The decision was very hard for everyone. Rebeca was part of our world. She brightened our days with her spirit — she would say "aló, buenas" when the phone rang, liven up family gatherings, eat with us always, move through the house, frighten the dogs, peck at avocados in the trees, bathe in the rain, call out, laugh. But deep down we knew this was not what parrots — or any living being — were meant for, and that she could be happier somewhere else. She had already shown us how much she liked being among parrots.
The day Rebeca left, Tomás spent several hours with her: walking with her, talking to her, tending to her with so much love that it brought us to tears. Tomás was still a child, but that day he showed how much he loved Rebeca by being the one most in agreement with giving her the chance to truly be a parrot. That was an immense act of love: letting go of what you love because it is the right thing to do.
We took Rebeca to DAGMA together. They drew up a handover record, and the vets and zoologists assured us we were making the best decision. Rebeca was still very young — she had many years ahead of her and a real opportunity to be reintroduced to the wild.
We would never be able to see Rebeca again. If she heard a familiar voice or had any contact with us, it would be a setback in her process. After a few days, Rebeca would have no human contact at all until, one day, she was ready for her life as an Amazona ochrocephala — the life she had always had the right to live but that a human being, out of greed or need, had taken from her.

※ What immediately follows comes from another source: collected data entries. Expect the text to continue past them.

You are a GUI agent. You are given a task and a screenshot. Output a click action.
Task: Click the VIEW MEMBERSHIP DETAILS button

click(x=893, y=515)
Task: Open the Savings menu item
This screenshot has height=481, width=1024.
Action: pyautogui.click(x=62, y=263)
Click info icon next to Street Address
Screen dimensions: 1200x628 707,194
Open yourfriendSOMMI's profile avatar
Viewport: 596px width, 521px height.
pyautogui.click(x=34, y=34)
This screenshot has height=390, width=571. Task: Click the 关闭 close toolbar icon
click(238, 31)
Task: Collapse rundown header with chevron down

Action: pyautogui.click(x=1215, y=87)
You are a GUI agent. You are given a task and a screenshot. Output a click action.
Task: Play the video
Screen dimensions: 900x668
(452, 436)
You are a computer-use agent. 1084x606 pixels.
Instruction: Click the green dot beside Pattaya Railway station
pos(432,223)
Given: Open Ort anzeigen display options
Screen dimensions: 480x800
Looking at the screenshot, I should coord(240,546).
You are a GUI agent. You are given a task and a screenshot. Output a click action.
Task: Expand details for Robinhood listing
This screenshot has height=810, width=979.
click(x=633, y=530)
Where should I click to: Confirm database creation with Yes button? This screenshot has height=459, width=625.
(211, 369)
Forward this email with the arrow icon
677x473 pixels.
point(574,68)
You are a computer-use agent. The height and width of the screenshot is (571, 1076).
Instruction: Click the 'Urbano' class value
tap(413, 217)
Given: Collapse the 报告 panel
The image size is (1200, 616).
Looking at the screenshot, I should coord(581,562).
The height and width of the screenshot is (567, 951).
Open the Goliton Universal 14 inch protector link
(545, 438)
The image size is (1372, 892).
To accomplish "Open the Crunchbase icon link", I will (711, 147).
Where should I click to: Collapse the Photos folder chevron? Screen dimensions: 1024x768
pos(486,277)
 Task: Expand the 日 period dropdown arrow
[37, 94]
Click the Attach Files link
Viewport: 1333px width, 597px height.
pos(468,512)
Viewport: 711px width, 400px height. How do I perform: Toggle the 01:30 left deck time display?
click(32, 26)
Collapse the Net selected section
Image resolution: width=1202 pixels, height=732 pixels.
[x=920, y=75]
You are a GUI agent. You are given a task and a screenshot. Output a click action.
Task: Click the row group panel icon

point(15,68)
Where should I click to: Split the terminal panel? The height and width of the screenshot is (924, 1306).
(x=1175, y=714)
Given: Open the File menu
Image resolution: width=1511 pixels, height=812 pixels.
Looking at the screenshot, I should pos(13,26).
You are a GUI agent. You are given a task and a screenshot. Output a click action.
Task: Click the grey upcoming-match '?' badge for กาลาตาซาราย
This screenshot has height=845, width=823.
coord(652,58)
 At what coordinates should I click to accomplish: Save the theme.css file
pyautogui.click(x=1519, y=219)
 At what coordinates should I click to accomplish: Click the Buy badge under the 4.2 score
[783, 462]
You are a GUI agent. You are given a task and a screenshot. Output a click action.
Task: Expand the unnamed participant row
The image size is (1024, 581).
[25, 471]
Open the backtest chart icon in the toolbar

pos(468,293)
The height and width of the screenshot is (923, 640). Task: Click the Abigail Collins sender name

Wherever Rebeca is, we hope she is well and that we made the right decision. Having a wild animal — in this case a parrot — is not easy. A parrot can cause serious harm with its beak to people and objects in the house; its behavior is unpredictable, and just as it can be tender and gentle with one member of the family, it can be aggressive with others. A parrot often makes very loud sounds that disturb its owners and neighbors. Birds belong to the skies, the trees, the forests, the seas, and the mountains: that is where they must be, and from where they should never be taken.